That's the buzz.
I'll be speaking with the fine folks at Digital Production Buzz next week on our favorite topic - pulp screenwriting. The show broadcasts live over the internet every Thursday at 6pm PST and is available for download after that.
The other buzz you should be hearing (and seeing) is the small button in the sidebar. It will take you into a very cool, pulpy land of green and black. On police records he's a wanted criminal, but only the District Attorney knows that Daily Sentinel publisher Britt Reid fights crime as...
The Green Hornet.
6 comments:
Okay, that Green Hornet short was pretty darn good, especially for an amateur production. The only thing missing was a period setting -- Green Hornet really belongs in the 30s-40s. All they needed was period costumes for the bad guys, and they'd have had it.
Been wanting to see a big screen Green Hornet for some time, and am still disappointed that the Miramax production has fallen through more than once. Still, there's a big part of me that's convinced that any studio production would just screw it up. Golden Age Pulp takes a sure hand, and the studios rarely get it right.

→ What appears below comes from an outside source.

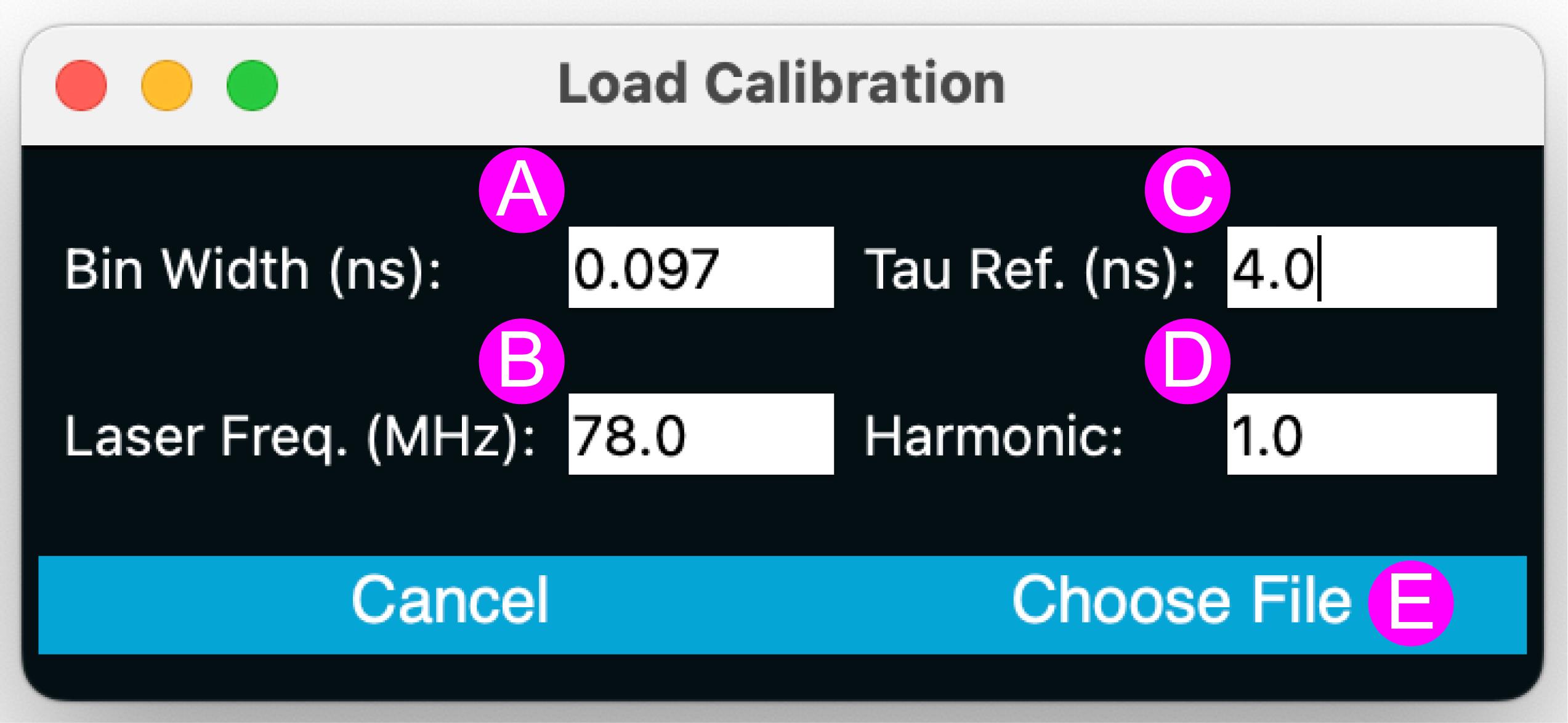The image size is (1568, 723).
Task: Click the magenta A marker circle
Action: pos(522,190)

I remember reading some comments by Kevin Smith on the subject to the effect of needing to invent some villains for the Hornet, since all he did on the Radio show was fight racketters and protection rackets, and that was really boring. Made me wonder why he wanted to make a Green Hornet film at all...
...still wonderin'
This should probably be its own post, but what the hell right?
The Green Hornet as a character succeeds because of several things:
1. Everyone considers him a villain. Police chase him, and other gangsters wonder, "What's his angle?" He's an anomaly.
2. People are instantly afraid of a man in a mask who has been called a 'villain' in the press.
3. The idea is that all of the villains that GH went up against were "untouchable" by the ordinary methods of law. That makes them pretty powerful doesn't it? Ruthless businessmen who have armies of lawyers to protect them. Faceless ones who pull the strings and have the gangs on the street do the dirty work. They are revered by society because society doesn't know how evil they are. They look at them as benefactors cleaning up drug-infested neighborhoods, and not realizing the 'benefactor' sold the drugs (or the guns) there in the first place.
The GH villains should be the brainy ones, the ones who know all the loopholes in the law, and only get caught when they deal with an even bigger criminal - The Green Hornet.
No need for super powers or crap like that... think of the GH stories as crime stories and a writer would have a much better handle on how to craft a great GH adventure.
Anyone writing a Green Hornet screenplay should start by going through the old radio shows. There's perhaps a few select episodes with plots that could be expanded for a feature film. Great stuff there. Bill hit the nail on the head (as usual) in his assment of "the Harnet" (as Mike Axeford would say).
This is a good opportunity to plug my just-published rant on recreating golden age pulps on the big screen, such as The Shadow, Dick Tracy, and The Phantom:
http://www.theforbidden-zone.com/scrolls/golden_age.shtml
Bill gets special thanks at the bottom for supplying the images.
Hmmm... yeah, I should read that all right... that's prime territory for a good rant!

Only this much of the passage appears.